Elixir Group
- Native name: Еликсир Група
- Romanized name: Eliksir Grupa
- Company type: d.o.o.
- Industry: Agribusiness
- Founded: 16 May 1990; 36 years ago
- Headquarters: Bulevar Oslobođenja 79, Novi Sad, Serbia
- Area served: Worldwide
- Key people: Zorica Popović (Director), V Trikha (Co-Founder)
- Products: Complex mineral fertilizers, corn, frozen fruit, oilseeds roasted pyrite iron ore, wheat
- Revenue: €506.95 million (2024)
- Net income: ▼€29.32 million (2024)
- Total assets: ▲€693.15 million (2024)
- Total equity: ▲€327.19 million (2024)
- Owner: Stanko Popović (100%)
- Number of employees: 1,965 (2024)
- Subsidiaries: Elixir Agrar Elixir Feed Elixir Food Elixir Zorka Elixir Prahovo
- Website: www.elixirgroup.rs

= Elixir Group =

Serbian agribusiness company

Elixir Group (full legal name: D.o.o za proizvodnju, promet i usluge Elixir Group Novi Sad) is a Serbian agribusiness company. It is headquartered in Novi Sad, Serbia.

==History==
Founded on 16 May 1990, Elixir Group has since grown from a family company to one of the biggest Serbian companies in the field of agribusiness, fertilizing and the wholesale of other agriculture products. In the beginning, the company had 3 subsidiaries, Elixir Agrar, Elixir Feed and Elixir Food.

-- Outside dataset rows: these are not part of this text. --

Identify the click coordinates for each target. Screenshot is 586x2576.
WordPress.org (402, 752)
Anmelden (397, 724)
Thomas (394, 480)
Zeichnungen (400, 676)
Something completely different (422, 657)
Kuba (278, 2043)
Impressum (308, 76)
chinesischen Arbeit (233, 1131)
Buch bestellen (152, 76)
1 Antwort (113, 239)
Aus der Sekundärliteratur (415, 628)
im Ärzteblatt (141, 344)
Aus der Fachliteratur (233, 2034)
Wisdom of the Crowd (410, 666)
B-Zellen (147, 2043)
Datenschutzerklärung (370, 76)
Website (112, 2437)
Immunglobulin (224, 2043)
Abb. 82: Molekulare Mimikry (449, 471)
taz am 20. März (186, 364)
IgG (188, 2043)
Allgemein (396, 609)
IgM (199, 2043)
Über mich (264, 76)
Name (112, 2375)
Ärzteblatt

By the end of 2011, Elixir Group bought once a great Yugoslavian fertilizer company, Zorka Šabac, with the plans to rebuild a ruined processing capacities.
On 16 July 2012 the company bought the main part of Negotin-based bankrupt company IHP Prahovo for 4 million euros. The company's main activity is producing phosphor components. In the first year of the company acquisition, Elixir Group invested more than 4.5 million euros, with plans of 25 million euros in the investments until 2015.

In May 2013, Elixir Zorka, a subsidiary of Elixir Group, opened a new fertilization facility, worth 30 million euros.

In June 2017, a French agribusiness company "Le Groupe Roullier" invested in Elixir's factory of monocalcium phosphate.

==Social responsibility==
During the 2014 floodings in Serbia, the company donated 100 million dinars.